Un singulier contraste nous y attend. Villard-de-Lans est la plus grande agglomération du Vercors et c’est aussi une station de sports d’hiver. Comme la ville n’est située qu’à une trentaine de kilomètres de Grenoble, il y a foule. Nous qui sortons de la quiétude d’un coin paumé, nous sommes saoulés par le monde et le bruit. Nous effectuons un peu de lèche-vitrines et décidons d’aller manger au restaurant. Je pars vite réserver 14 places dans une petite auberge. Coup de chance, ils peuvent nous recevoir. Après un très bon repas, nous quittons la ruche à skieurs pour reprendre la route des gorges de la Bourne. Comme nous ne voulons pas rentrer directement, nous descendons vers Pont-en-Royans. Au passage Jacqueline émue reconnaît la colonie où elle passa ses vacances lorsqu’elle était enfant, il y a …. Années, ça fait loin.

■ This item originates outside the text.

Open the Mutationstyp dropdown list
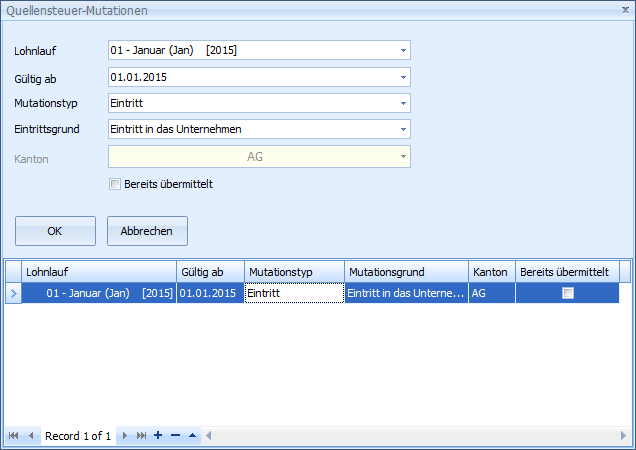 (x=402, y=103)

Puis nous effectuons la visite de Pont-en-Royans. Avec ses maisons perchées au dessus de la Bourne, c’est une ville très pittoresque qui mérite le détour
Nous découvrons au dessus de la vieille ville construite à flanc de montagne, un sentier menant à un point de vue nommé « les Trois Châteaux ». Notre instinct de randonneurs est plus fort que tout, il faut y aller. S’en suit une montée assez raide qui mène en effet au pied de ruines informes, les fameux Trois Châteaux. Je n’en vois qu’un je me demande pourquoi le site se nomme ainsi. Je vais donc voir sur le web. Il y a bien eu trois châteaux à Pont-en-Royans. Le premier est celui dont on peut voir les ruines, le deuxième correspond aux anciennes fortifications du bourg, le troisième se trouvait à l’emplacement du collège et fut détruit lors d’un bombardement en 1945.
Du vieux château médiéval un belvédère permet d’embrasser du regard toute la ville et derrière nous, la vue porte sur les gorges de la Bourne.
Mais toutes les bonnes choses ont une fin, il faut songer à redescendre. C’est l’heure des adieux, les Housinet nous quittent. Ils vont tracer leur chemin vers Toulon. De notre côté, nous contournons le Mont Baret par Sainte-Eulalie-en-Royans, et nous remontons sur le plateau du Vercors par les Petits et Grands Goulets. Malheureusement, l’ancienne route devenue trop dangereuse à causes des éboulements a été fermée au public. Un long tunnel moderne a été creusé dans la montagne pour les contourner. Je suis déçu, c’est beaucoup moins pittoresque. De retour au gîte nous regrettons un peu que notre journée n'ait pas été un peu plus égayéepar un soleil qui semble avoir déserté ce pays.
Nous nous consolerons autour de la délicieuse chorba préparée avec amour par notre ami Jean-Claude.